One graphic example of what happens to spares that sit on the shelf happened to one of our customers. Recently, they got rid of the last of a fleet of jets they had been using since 1973. This year, they sold the spares inventory they had been using for that aircraft and realized about $2.5 million from the sale. This sounds good, until you realize those spares were on the books for $13 million. In short, this cost element, which runs from 3 to 9 percent of the value of the inventory per year, is very real, even if you take good care of the inventory.

• Cost of money; 8 to 20 percent per year.
Each time spare parts are bought, they cost money. If the spare part is put on the aircraft, or resold to a customer, it helps the organization earn revenues and profits. Thus, the cost of the spare part is easy to justify. On the other hand, if the spare is put on the shelf, it earns no revenues or profits and, until the part is put on an aircraft or resold, ties up the money used to acquire it. This money either comes from earnings or it is borrowed. In either case, there is a cost associated with it. If the money is borrowed, the cost can be as low as 8 percent or as high as 14 percent per year. If the money comes out of earnings, the effective cost can be as high as 20 percent — if the money used to buy the part that sits in inventory was used instead to buy revenue producing equipment, it could earn a return of 20 percent or higher. Recall the example of the organization that sold the $13 million of surplus spares from their inventory for $2.5 million. Another way to look at this is that they lost over $10 million — money that could have been used to buy more aircraft to generate profits.

Adding all these expenses together shows that the annual cost of carrying inventory is 16 to 42 percent of the value of the inventory per year. For most organizations, the average is about 25 percent per year. In other words, for every $100,000 of spares inventory on the shelf, the annual costs are about $25,000.

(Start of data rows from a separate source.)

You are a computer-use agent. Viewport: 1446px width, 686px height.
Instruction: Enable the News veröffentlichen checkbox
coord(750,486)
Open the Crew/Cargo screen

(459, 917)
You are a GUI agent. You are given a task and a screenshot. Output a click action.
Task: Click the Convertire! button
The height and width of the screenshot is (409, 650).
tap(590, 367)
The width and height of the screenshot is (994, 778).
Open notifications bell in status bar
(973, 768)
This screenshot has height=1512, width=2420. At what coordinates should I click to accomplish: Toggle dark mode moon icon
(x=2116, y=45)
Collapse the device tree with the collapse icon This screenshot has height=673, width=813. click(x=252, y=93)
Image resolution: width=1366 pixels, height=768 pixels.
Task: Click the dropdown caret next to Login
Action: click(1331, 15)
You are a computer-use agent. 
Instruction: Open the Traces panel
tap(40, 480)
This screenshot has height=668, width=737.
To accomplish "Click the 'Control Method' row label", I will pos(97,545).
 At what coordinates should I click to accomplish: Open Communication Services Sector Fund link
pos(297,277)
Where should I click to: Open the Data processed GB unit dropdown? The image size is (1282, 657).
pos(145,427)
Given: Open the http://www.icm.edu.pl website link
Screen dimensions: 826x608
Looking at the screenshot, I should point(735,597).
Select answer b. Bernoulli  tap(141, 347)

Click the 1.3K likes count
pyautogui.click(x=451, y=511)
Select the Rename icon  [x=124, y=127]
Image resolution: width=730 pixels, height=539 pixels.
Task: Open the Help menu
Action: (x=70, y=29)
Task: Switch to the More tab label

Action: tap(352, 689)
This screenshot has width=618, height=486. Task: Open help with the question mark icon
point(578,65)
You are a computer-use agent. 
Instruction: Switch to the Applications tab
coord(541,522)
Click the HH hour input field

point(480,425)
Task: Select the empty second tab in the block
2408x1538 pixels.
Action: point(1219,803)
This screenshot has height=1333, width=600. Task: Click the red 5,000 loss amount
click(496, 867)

A survey we did earlier this year for the Helicopter Association International showed that the average operator carried about $275,000 of inventory for each helicopter in their fleet. The implied carrying cost is $68,750 per year, which equals the typical profit per helicopter per year. Put another way, eliminating a substantial part of the inventory, would allow these operators to increase their profits significantly.

Another interesting item that came out of the survey was that for the average operator, the ratio of value of inventory to annual revenues was 20 percent. However, this percentage varied from 1 percent to over 65 percent. Just like the example of the two corporate operators at the beginning of this article, this suggests there is lots of room for decreasing the value of your inventory without impacting the quality of the maintenance, availability or reliability of the aircraft.

What are some of the ways to decrease inventory, or prevent it from building up in the first place? First, start tracking actual usage very carefully. This will show what is actually being used. You will find that about 10 to 20 percent of the line items in your inventory account for 80 to 90 percent of the activity. Those are the ones you want for your inventory. The others you probably don't. Second, find out who has the parts, what are their lead times and how fast can they get a part to you if you really need it. Remember, overnight, counter-to-counter, and exchange charges are probably a heck of a lot less than that 25 percent annual carrying cost, particularly for a part that is not used frequently. Third, analyze various maintenance tasks to determine how long you have from the time the need is identified till the time the part is actually required for installation. This will tell you how long you have to get the part from whoever has it, or whether you really need it in inventory. And lastly, strongly resist the urge to order two of any parts when only one is needed to fix the problem.

In the words of a friend of mine, a very successful corporate operator, "If we don't use a part within 120 days, I don't want it in our inventory." Wise words that will help you avoid a major cash and profit drain.